**Artículo:**
+++

UNA HISTORIA VALLECANA

 

De pequeño vivía en Vallecas, un barrio de Madrid. Allí tenía un amigo, Juanín, en realidad Juan José, pero todos le conocíamos como Juanín. Era un crio pequeñajo, con gafas de montura metálica y cristales con rayajos, vivaracho, medio rubio, que siempre estaba sonriendo. Juanín vivía dos o tres portales más abajo que yo, en el último bloque de pisos antes de que empezara una cuesta abajo, larga y pronunciada, que señalaba el fin de los bloques de pisos, acaso de la civilización. Más allá de la cuesta había una extensa área de casas bajas y encaladas, separadas por calles de tierra con fuentes donde la gente llenaba garrafas de agua para beber y asearse, solares donde las mujeres tendían la ropa y por donde vagabundeaban perros sin dueño. Por mitad de las casas bajas cruzaba la vía del tren que por un lado iba a la estación de Atocha y por el otro se perdía hacia el sur. Muchas tardes iba a buscar a Juanín a su casa o él venía a buscarme a mí. Su madre era una señora bajita y compacta con el pelo corto y moreno, la recuerdo muy seria. Juanín tenía una hermana uno o dos años mayor y una bici BH verde. Yo tenía dos hermanas pequeñas y una bici Peugeot blanca con frenos de cable. Pero la suya molaba más porque tenía cuadro de chico y la mía lo tenía de niña, de esos que no hacía falta levantar la pierna para bajarte. Una tarde, era casi de noche, vi a Juanín en el suelo enfrente de su portal con unos cuantos críos encima que me pareció que le estaban pegando, sin pensarlo me tiré al montón y empecé a quitárselos de encima hecho una furia y sorprendiendo a todos, incluso a mí mismo, hasta que lo liberé. Pasaba muchos ratos en la calle jugando con Juanín y con los otros chavales, y con once o doce años, cuando nació mi hermana pequeña, la tercera, mi familia se mudó de casa y de barrio y ya no le volví a ver.

+++

**Material recopilado:**
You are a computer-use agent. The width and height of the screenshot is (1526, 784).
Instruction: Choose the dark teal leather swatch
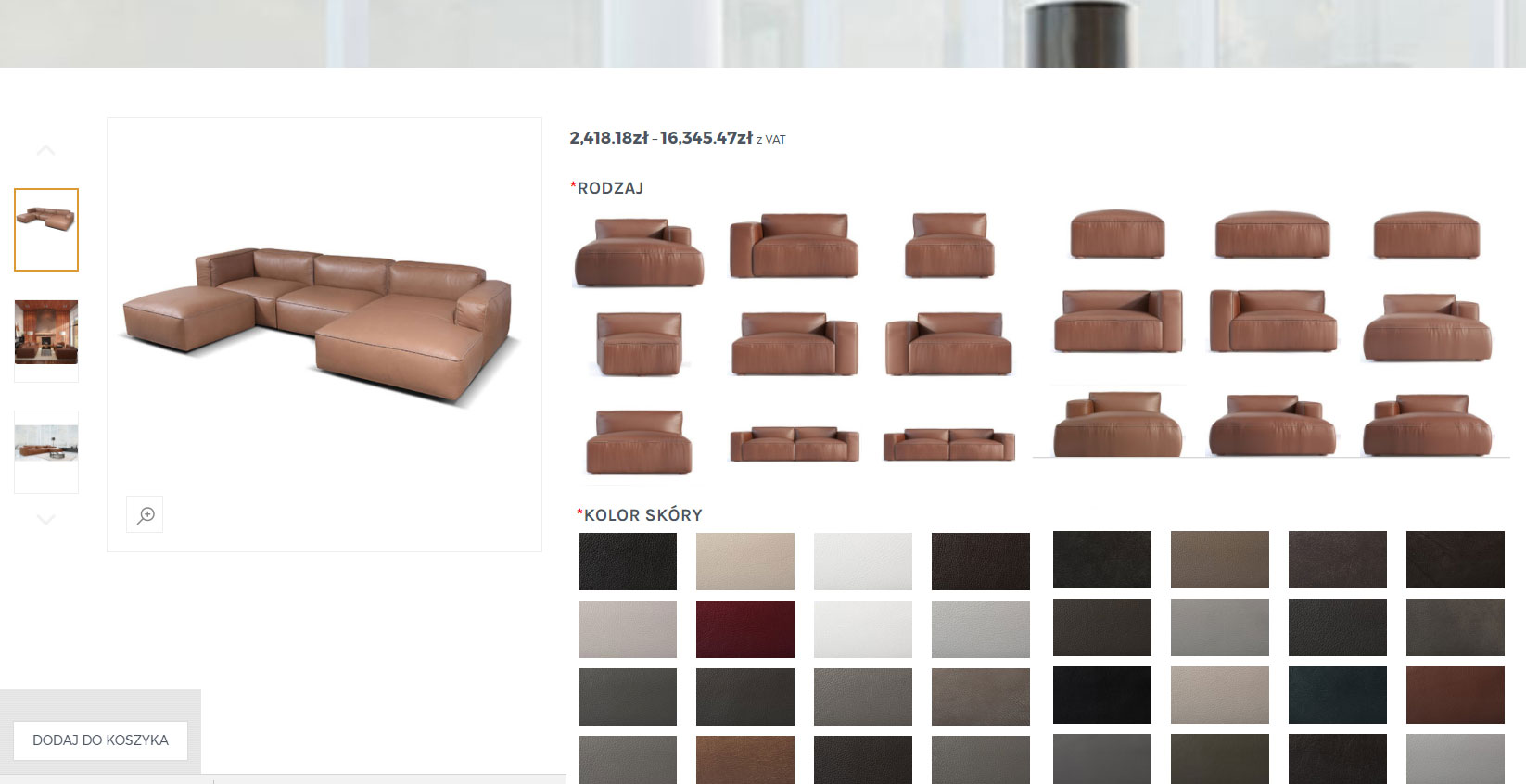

+++

Prosigue, por favor, el relato de infancia en Vallecas a partir de su última frase.

Años más tarde, con veintipocos, estaba en mi trabajo, fuera de Madrid, hojeando un periódico, cuando caí sobre una noticia en una pequeña columna perdida en medio del manojo de papeles. Decía que en una calle de Vallecas, perpendicular a la calle donde yo vivía de niño, había aparecido dentro de un coche el cadáver de un joven de mi edad muerto por sobredosis, que correspondía con unas iniciales que eran las iniciales del nombre y los apellidos de Juanín, que no eran muy comunes. No tenía ninguna evidencia de que fuera él, pero me parecieron muchas casualidades: las iniciales, la edad y el lugar. La noticia, aunque hacía muchos años que no sabía nada de él, me dejó noqueado. Me dio por pensar que si yo hubiese seguido en el barrio o si hubiéramos mantenido el contacto, a lo mejor, Juanín no hubiera caído en ese mundo de la droga dura, o, por qué no, quizás hubiera sido yo el que le hubiera acompañado en su viaje a los infiernos y hoy no estaría aquí escribiendo esto. Me sentí frágil. Como si fuera el cristal de una ventana y una pedrada se hubiera cargado justo el de al lado. Los vericuetos de la vida. A veces es inevitable pensar en qué hubiera sucedido si… aunque las respuestas no sirvan de nada.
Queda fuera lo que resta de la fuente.